Segment Open
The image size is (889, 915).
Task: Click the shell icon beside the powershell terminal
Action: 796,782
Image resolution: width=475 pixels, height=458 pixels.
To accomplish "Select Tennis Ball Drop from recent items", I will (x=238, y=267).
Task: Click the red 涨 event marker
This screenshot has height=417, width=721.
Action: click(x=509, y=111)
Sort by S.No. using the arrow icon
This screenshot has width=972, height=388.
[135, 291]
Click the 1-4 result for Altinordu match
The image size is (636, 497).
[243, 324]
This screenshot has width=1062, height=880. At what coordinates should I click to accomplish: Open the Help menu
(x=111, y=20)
Segment Closed
Segment Open
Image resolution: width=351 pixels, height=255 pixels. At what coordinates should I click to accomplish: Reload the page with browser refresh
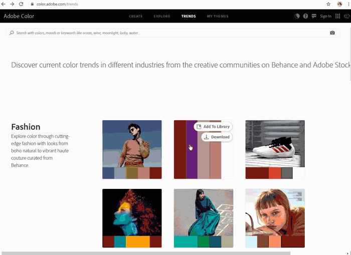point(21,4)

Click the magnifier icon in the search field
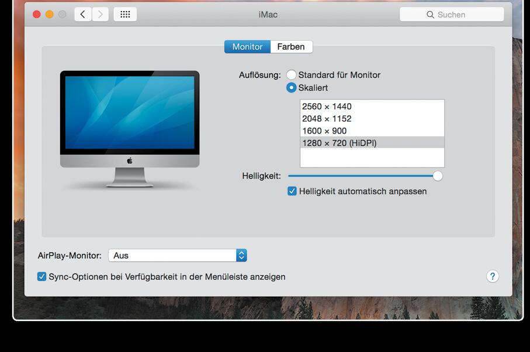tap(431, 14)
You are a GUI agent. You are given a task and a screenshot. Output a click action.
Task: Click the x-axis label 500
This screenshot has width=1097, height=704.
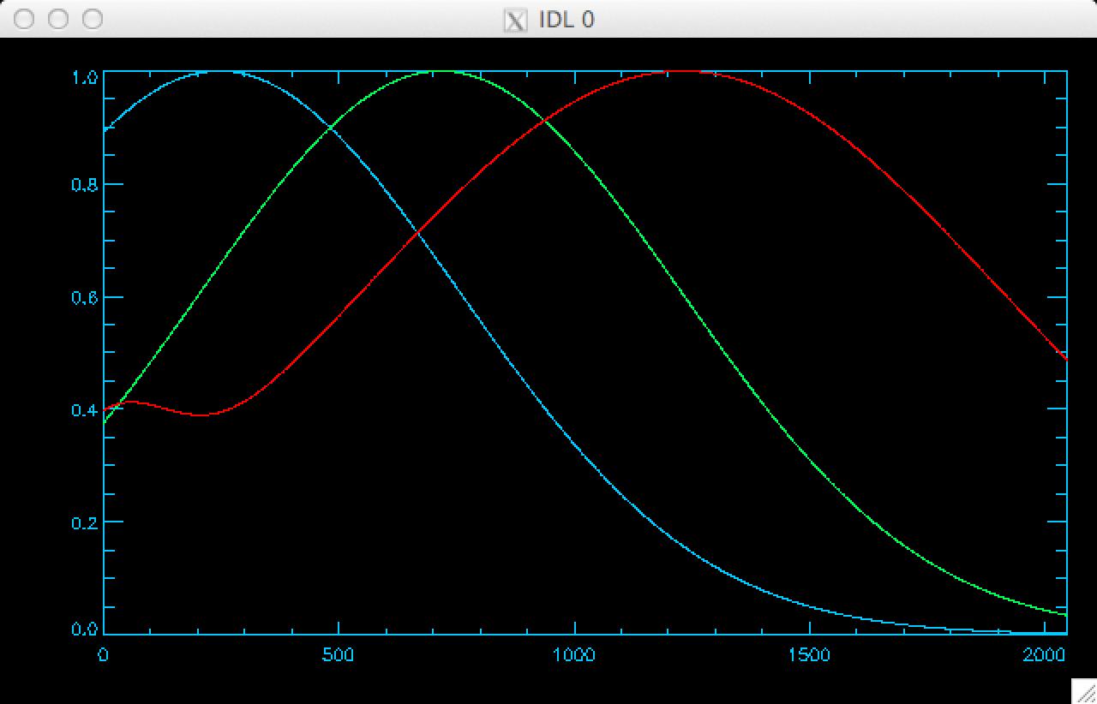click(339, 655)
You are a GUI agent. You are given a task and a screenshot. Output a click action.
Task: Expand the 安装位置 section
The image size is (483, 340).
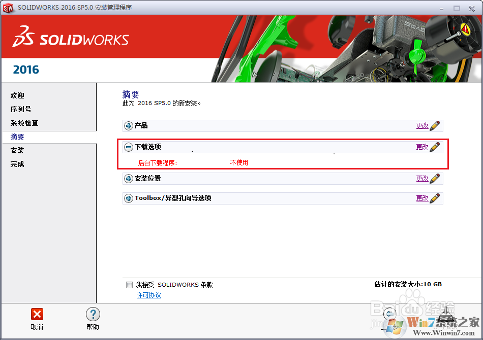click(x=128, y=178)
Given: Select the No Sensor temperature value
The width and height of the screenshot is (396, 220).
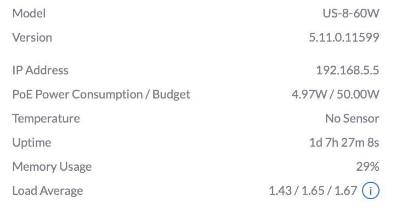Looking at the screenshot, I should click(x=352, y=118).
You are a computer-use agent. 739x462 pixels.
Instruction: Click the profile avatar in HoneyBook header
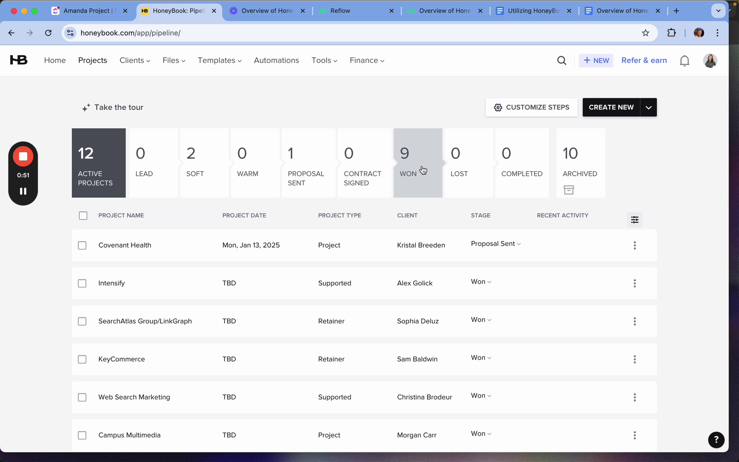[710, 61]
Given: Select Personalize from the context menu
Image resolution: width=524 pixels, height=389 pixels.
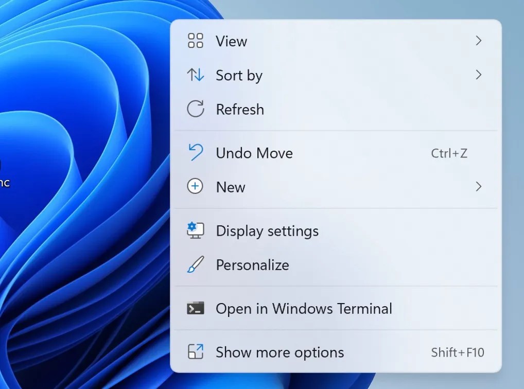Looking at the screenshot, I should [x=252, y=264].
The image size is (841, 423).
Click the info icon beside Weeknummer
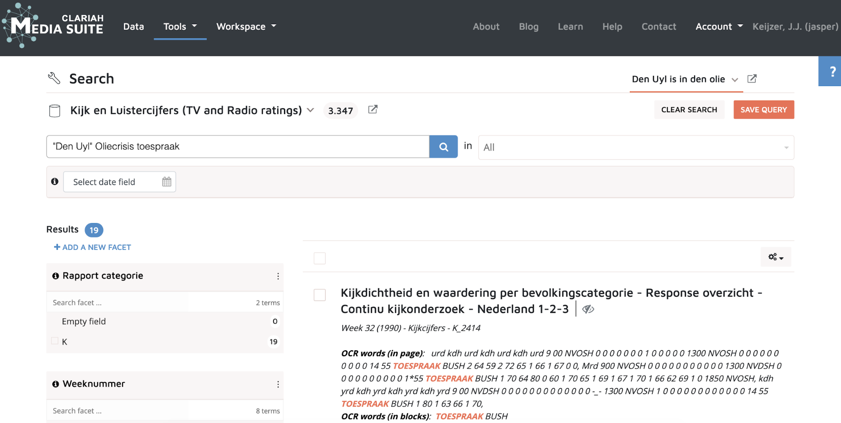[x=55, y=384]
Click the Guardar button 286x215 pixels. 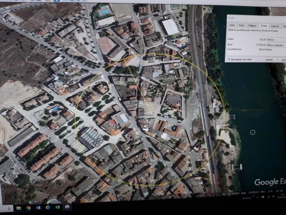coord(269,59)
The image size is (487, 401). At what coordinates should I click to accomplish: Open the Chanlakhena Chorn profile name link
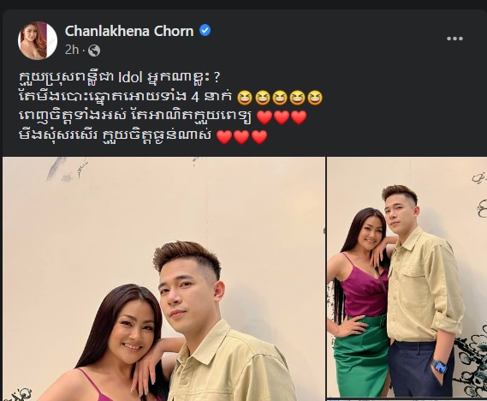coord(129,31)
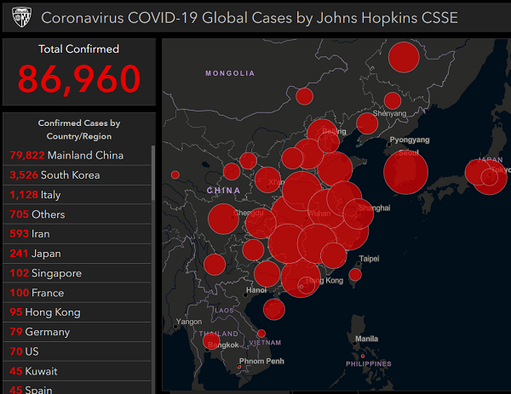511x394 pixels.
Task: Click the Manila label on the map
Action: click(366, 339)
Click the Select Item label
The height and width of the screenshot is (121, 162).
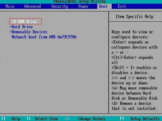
Segment Closed
Try it:
Only the lines between the one with "Image resolution: width=351" and the one with "The image size is (841, 423).", those two included, get copied from the material above. Keep it exact and free of pictures.

Task solution:
Image resolution: width=351 pixels, height=255 pixels. At what coordinates should I click to accomplish: Reload the page with browser refresh
point(21,4)

Click the magnifier icon in the search field
tap(431, 14)
You are a GUI agent. You are given a task and a screenshot. Output a click action.
Task: Click the x-axis label 500
This screenshot has width=1097, height=704.
click(339, 655)
You are a GUI agent. You are given a task and a screenshot. Output a click action.
Task: Expand the 安装位置 section
The image size is (483, 340).
click(x=128, y=178)
Given: Select the No Sensor temperature value
The width and height of the screenshot is (396, 220).
Looking at the screenshot, I should click(x=352, y=118).
You are a computer-use agent. 739x462 pixels.
Instruction: Click the profile avatar in HoneyBook header
[710, 61]
Given: Select Personalize from the context menu
Image resolution: width=524 pixels, height=389 pixels.
Looking at the screenshot, I should [x=252, y=264].
The image size is (841, 423).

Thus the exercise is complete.